TEXT SEGMENT.

View TheFridge's profile


10859 posts in 1993 days

#1 posted 09-02-2016 04:04 AM

Depends on how much work you are willing to put it. Pics of the backs after a cleaning wouldn’t hurt. It would have to be pretty far gone to be unuseable.

-- Shooting down the walls of heartache. Bang bang. I am. The warrior.

View DirtyMike's profile


637 posts in 1409 days

#2 posted 09-02-2016 04:11 AM

I know nothing about any of those , but they look to be in decent shape. Those longer chisels will come in handy a lot.

View JoeinGa's profile


7741 posts in 2514 days

#3 posted 09-02-2016 01:39 PM

Eleven bucks? How can you go wrong? Looks like a good (useable) deal to me !

-- Perform A Random Act Of Kindness Today ... Pay It Forward

View Aj2's profile


2480 posts in 2305 days

#4 posted 09-02-2016 01:45 PM

Love the try square that’s worth tuning up.
The chisels do nothing for me.


-- Aj

View gargey's profile


1013 posts in 1282 days

#5 posted 09-02-2016 01:48 PM

If [ utility / ( value of time * time to fix ) > 1 ] then yes fix them up. Easy.

View JayT's profile (online now)

PROVIDED RECORDS.
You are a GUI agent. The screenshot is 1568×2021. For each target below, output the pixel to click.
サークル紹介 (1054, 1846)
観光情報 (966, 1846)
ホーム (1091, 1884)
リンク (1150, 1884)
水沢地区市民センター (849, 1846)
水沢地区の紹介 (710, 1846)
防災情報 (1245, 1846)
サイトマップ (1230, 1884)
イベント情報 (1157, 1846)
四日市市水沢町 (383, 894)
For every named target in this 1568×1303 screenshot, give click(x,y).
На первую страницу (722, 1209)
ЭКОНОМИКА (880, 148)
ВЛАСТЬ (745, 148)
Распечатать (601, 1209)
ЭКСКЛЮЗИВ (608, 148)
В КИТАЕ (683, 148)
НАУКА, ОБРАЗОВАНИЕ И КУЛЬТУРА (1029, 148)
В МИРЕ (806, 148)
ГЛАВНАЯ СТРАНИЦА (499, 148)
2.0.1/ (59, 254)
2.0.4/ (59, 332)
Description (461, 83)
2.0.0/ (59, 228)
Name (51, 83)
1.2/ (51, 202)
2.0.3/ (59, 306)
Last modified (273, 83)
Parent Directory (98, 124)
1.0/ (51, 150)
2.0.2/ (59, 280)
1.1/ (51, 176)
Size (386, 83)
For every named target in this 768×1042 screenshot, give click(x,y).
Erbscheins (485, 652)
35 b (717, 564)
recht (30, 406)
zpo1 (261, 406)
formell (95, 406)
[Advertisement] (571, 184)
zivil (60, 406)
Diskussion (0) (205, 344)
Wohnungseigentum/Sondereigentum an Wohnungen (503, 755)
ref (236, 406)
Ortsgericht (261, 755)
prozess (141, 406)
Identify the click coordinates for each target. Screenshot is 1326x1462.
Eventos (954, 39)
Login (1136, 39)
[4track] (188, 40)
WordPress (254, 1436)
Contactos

REQUIREMENT 1. In the forum thread on the used chisels and try square, rewrite the paragraph beginning "Depends on how much work" as a shorter version that keeps its main points.
REQUIREMENT 2. Pick up the forum thread on the used chisels and try square after its last line and write the next post.

TASK RESPONSE 1. It depends on how much work you'll put in. Photos of the backs after cleaning would help, and the tools would have to be badly worn to be unusable.

TASK RESPONSE 2.
6295 posts in 2718 days

#6 posted 09-02-2016 01:57 PM

Swan chisels are excellent quality. I have a few in my user “set” of mixed vintage brands and they are the ones I reach for first. IIRC, the Bartlett was very likely made by Stanley and, if so, is the same construction as the 720 series.

Regardless, clean them up, make some new handles and you’ll have some very good user chisels.

-- - In theory, there is no difference between theory and practice. In practice, there is.

View Smitty_Cabinetshop's profile


16190 posts in 3125 days

#7 posted 09-02-2016 02:17 PM

I’m with JayT on the Swans and the Bartlett. The Simmons is also in the upper-middle range. The only one I don’t know anything about it the Wards chisel. So here’s what I’ll suggest:

—Check the backs for flat (as you’re planning to do). Likely will not take much if there’s no pitting
—What does the taper of each side look like on them? If it tapers to near-nothing, excellent users for things like dovetailing because it gets into small angles well. Typically a sign of quality as well / careful manufacturing

Lots of life in them, and for $11 you cannot go wrong. Lots of handle styles out there, some very straightforward / easier to ‘mass produce’ so you’ll have a good looking set as well as a functional one. Because not everyone needs a 12-pc chisel collection (I typically reach for one of about five sizes).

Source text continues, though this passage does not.